Kodō (古道, “the ancient way” )

“Until I live the realm of the spirits is our way” (Kojiki)

Kodō  will be like a journey to a realm where, literally and figuratively, material and supernatural elements mingle and intertwine. We’re about to enter the world of humans, gods, spectres and demons; the world in which its human dwellers have always and always will follow “the Path of Gods”, and the divine element “kami” (Shinto: divine, deity, divine being) penetrates and calls into being everything. This is not some made-up fantasy world we’re talking about here, it is Japan and its World of the Divine and Supernatural…

The Artworks  by Anna Herman, which will be shown at the exhibition,  belong to two series. First of  them illustrates the events as presented in the oldest Japanese literary piece called Kojiki.  Kojiki could be considered a chronicle telling the metaphorical story of the founding and creation of Japan as a kingdom and a country, its cultural and religious identity , its world of gods and spectres, rituals, as well records of the ascending to the throne emperors.

Onna Monogatari”  series draws the inspiration from the rich and colourful world of the Japanese folklore and its supernatural beings called “Yokai”, later explored with the intriguing obsession by the Edo (17th-18th centuries) artists in their woodcuts (Ukyio).  Yokai initially meant “spectre” or “stranger apparition”.  Nowadays this word became the umbrella term for everything and anything supernatural; refers to both fantastical creatures and spectres, demons, as well as wandering the earth ghosts of the dead.

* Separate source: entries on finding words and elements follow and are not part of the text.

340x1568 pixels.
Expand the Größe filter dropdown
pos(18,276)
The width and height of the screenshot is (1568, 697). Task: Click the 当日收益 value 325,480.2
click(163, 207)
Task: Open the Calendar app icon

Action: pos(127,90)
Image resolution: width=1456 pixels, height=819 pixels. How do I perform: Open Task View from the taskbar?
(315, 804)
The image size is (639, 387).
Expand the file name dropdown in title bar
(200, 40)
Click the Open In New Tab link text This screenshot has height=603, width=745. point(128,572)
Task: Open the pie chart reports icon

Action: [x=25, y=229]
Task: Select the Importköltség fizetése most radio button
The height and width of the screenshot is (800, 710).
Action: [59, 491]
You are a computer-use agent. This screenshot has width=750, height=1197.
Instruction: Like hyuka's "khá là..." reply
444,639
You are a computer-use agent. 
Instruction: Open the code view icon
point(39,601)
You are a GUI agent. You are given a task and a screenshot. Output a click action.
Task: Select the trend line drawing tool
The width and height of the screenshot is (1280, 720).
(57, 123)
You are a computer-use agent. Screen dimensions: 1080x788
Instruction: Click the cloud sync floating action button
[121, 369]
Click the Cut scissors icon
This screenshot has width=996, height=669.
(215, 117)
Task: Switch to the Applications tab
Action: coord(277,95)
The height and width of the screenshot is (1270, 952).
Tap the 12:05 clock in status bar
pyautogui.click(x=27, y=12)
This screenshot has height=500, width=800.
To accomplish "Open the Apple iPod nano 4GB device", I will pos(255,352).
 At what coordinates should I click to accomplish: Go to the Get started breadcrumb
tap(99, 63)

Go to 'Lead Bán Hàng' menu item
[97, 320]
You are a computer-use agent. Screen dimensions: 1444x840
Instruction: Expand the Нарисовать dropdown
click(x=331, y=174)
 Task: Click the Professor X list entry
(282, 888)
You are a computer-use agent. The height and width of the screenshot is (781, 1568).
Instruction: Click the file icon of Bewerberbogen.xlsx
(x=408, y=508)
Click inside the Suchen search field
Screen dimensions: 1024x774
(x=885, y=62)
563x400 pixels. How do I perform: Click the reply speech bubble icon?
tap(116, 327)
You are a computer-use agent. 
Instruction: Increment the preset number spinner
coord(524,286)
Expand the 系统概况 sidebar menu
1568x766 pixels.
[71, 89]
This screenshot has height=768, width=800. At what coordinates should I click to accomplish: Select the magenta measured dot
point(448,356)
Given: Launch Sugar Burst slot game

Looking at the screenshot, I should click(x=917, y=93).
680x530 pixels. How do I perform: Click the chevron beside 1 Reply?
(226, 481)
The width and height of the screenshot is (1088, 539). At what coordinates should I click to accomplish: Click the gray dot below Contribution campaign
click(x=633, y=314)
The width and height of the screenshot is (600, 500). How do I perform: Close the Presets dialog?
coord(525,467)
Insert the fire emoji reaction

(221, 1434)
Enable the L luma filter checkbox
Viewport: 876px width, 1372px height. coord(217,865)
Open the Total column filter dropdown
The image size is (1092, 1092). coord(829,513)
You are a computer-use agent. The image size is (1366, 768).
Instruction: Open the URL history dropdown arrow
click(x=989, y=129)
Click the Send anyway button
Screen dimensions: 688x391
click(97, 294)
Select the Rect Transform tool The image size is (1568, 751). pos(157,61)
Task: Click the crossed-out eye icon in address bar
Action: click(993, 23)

It is worth noting that woman holds a special place in the world of Yokai, or rather her wandering, “hungry” ghost.  Her story is always sad and ends with a gruesome and tragic death.  Woman in Japanese  Yokai folk tales is either betrayed, wrongly accused, condemned for false reasons,  left behind and abandoned,  then meets her tragic fate – usually murdered. Seeking vengeance  she rises from the dead to seek her oppressors, killing them mercilessly. The horror and fatal beauty of these tales obsessed Edo artists to whom they – female Yokai – were also the opportunity to explore the Woman as the epitome of Beauty, still, in juxtapose to her changeable and dark nature (as in Chinese philosophy of Ying and Yang). One could argue that female Yokai was the Japanese Femme fatale .

Anna Herman, as the Edo artists,  submits to the charms of “female-demons”. The reason however is different. Herman’s interests lie in the social status of Woman in the Japanese society through the history. Woman’s role was very limited and she was rather confined within the image of s a graceful and submissive. It seems the only way out of that proverbial prison  “picture perfect” was through death and in afterlife as a ghost or spirit, or preferably a deity

In Anna Herman’s paintings the Yokai females are heartless seductress. The macabre intertwines with beauty and  woman sensuality, the literal with the  symbolic. Herman, with ease and mastery, operates with  colour and detail to let the viewers’ guard down.  Charmed and at first sight a viewer begins to notice subtle yet alarming elements of garments or depicted woman’s physiognomy. They indicate that something is not right… It is but a game of  make-believe;  between the tantalized viewer and Yokai. The difference being the tantalized will live…

Both Kojiki and Yokai present two sides of the same “cultural” coin, so to speak. In its broader sense they refer to the very sense of   Spirit of Japan “forged” by – or in, actually – the Japanese folk tales and spiritual beliefs. In these two series the individual artistic style of Anna Herman meets the Japanese traditional and nuanced way to “tell-a-tale” of dark and sometimes cruel world of gods, sprits and ghosts, the demon and the divine. All this rich yet complex realm is the very foundation of the cultural and national identity of the Japanese people.